CONTRIBUTION/VALUE-ADD: This study identifies some strategies that could be used more widely to increase the recruitment and participation of South African nurses in research whilst potentially improving their work situation.
Nurse recruitment for participation in empirical research is gradually becoming more important in developing evidence-based strategies to improve nursing practice (Fineout-Overholt, Levin & Melnyk, 2004). This is achievable through high response rates, which determine the generalisability of findings and therefore the success or failure of a research study (Burns & Grove, 2007). Despite this, limited research has focused on how to improve the recruitment and participation of nurses in such research (Webb, 2002). This is evident in a recent systematic review conducted by Edwards et al. (2009), who found only a handful of outdated studies that focused on methods of recruiting nurses for participation in research.

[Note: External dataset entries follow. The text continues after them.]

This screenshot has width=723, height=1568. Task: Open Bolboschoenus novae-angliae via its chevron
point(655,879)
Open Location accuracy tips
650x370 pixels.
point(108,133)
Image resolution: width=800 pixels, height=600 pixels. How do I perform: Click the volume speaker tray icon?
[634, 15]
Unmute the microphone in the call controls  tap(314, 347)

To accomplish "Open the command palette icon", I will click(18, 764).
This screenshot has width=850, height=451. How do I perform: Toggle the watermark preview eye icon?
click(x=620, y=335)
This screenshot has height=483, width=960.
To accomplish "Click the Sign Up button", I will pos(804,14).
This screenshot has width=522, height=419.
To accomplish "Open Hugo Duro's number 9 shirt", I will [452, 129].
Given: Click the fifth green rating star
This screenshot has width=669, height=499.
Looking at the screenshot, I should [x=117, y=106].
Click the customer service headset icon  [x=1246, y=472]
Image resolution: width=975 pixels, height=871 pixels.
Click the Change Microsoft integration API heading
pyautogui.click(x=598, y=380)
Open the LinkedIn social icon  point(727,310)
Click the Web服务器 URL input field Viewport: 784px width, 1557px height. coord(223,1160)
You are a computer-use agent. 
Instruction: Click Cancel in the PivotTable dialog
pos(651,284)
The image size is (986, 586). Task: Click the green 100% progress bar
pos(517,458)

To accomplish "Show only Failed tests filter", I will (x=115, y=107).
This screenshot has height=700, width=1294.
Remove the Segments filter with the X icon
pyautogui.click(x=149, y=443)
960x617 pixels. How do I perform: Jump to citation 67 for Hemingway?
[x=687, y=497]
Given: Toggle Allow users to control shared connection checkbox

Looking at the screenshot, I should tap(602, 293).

Studies with nurses as participants often report lower response rates (below 60%) compared to studies with other health professionals, such as physicians, pharmacists, dentists, occupational therapists, physiotherapists and radiographers (Hill, Fahrney, Wheeless & Carson, 2006; Ulrich & Grady, 2004). In comparison, studies on a variety of health topics amongst doctors typically report response rates of above 60% (Cook, Dickinson & Eccles, 2009).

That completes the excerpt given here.